Seule contrainte : dans les sous-sols du Pré Catelan, les commis et les apprentis de la pâtisserie doivent endurer les airs favoris de la patronne, fan de Michel Berger, France Galle, Bashung, Julien Clerc… Sa chanson préférée ? « Le Petit Pain au chocolat », évidemment, de Joe Dassin qu’elle écoute en boucle. Autre particularité, de temps en temps, elle invite en cuisine ses amis rugbymen. « J’ai accueilli, Titi Dusautoir, Yannick Nyanga ou Dimitri Szarzewski… »

Dans la profession, les cuistots dont elle se sent la plus proche sont tous fondus de ballon ovale : les Béarnais Christian Etchebest et Yves Camdeborde, ou le Biterrois Pierre Augé, ancien vainqueur de « Top Chef » et patron de la Maison de Petit Pierre à Béziers. « Au Pré Catelan, Christelle est comme le capitaine d’une équipe du rugby, affirme Etchebest. Elle sait que pour imposer ses idées, elle doit faire preuve de courage, de ténacité, de solidarité. Des valeurs qu’elle met aussi au service des autres. »

En effet, si la cheffe pâtissière refuse de prêter son nom et son visage au combat féministe – « j’ai toujours travaillé dans un milieu d’hommes, dit-elle, et ça ne m’a jamais gênée » –, elle défend d’autres causes.

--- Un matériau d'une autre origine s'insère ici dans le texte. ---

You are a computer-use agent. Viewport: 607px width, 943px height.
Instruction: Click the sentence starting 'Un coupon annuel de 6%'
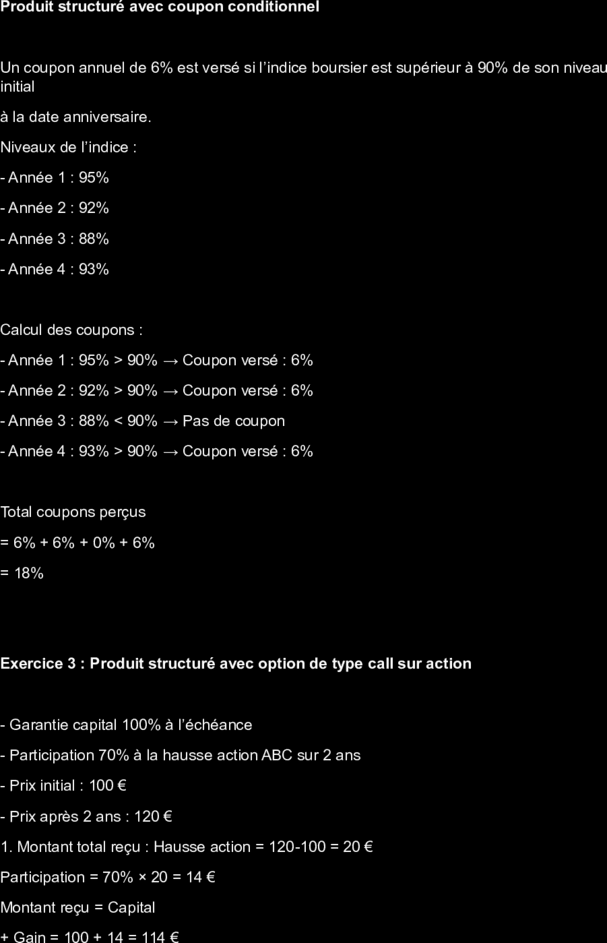click(303, 77)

La maman de Lucien s’est engagée auprès de l’ancien joueur de rugby Sébastien Boueilh, violé dans son enfance, qui a fondé en 2013 l’association « Colosse aux pieds d’argile », pour sensibiliser aux risques pédophiles dans le sportif.

Elle soutient aussi l’association « Zazakely Sambatra » en faveur des enfants de Madagascar créée par Véronique de Bourgies, l’une des 129 victimes des attentats de Paris. Le 13 novembre 2018, jour anniversaire de sa mort, elle a accueilli avec Frédéric Anton le grand dîner donné en son hommage au Pré Catelan.